Same as above — single event loop, no concurrent access needed.

[jadewang-db]

i know this call is async, but can we make this call out of this loop, find some way that we can trigger the fetch automatically so that we don't see delay here.

[samikshya-db]

The blocking fetch only happens once per host per 15 minutes (cache TTL), and concurrent callers are deduped via fetchPromises so only one in-flight request per host. First call after cache expiry does take the round-trip latency. Proactive refresh is feasible but needs a trigger signal from the consumer (currently none exists — the consumer-wiring lands in #327).
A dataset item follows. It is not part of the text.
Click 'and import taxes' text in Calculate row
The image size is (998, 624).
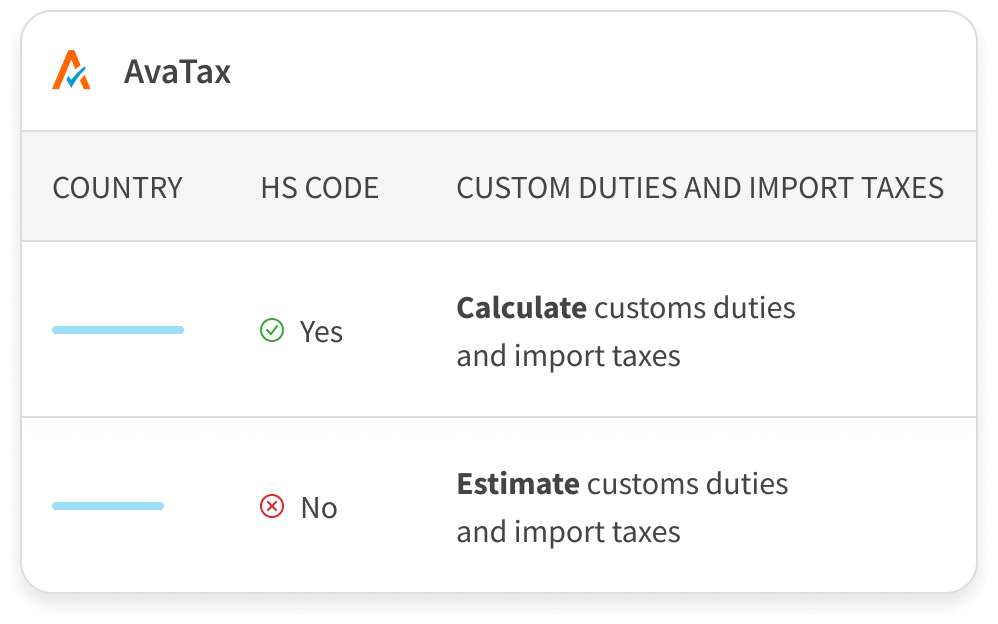coord(568,355)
Happy to add a background refresher in that PR once we know the call pattern.

[jadewang-db]

do we have retry on this?

[samikshya-db]

Added. fetchWithRetry now retries once on transient errors (ECONNRESET / ETIMEDOUT / EHOSTUNREACH / EAI_AGAIN / 5xx) via the shared ExceptionClassifier. One retry is intentional: without it, a single DNS hiccup disables telemetry for the full 15-minute TTL; more than one retry starts hammering a broken endpoint.

[jadewang-db]

this code seem duplicated

[samikshya-db]

Extracted. normalizeHeaders and hasAuthorization moved to telemetryUtils.ts; both exporter and FFC now import them. ~40 lines of drift risk gone.

[github-actions]

Thanks for your contribution! To satisfy the DCO policy in our contributing guide every commit message must include a sign-off message. One or more of your commits is missing this message. You can reword previous commit messages with an interactive rebase (git rebase -i main).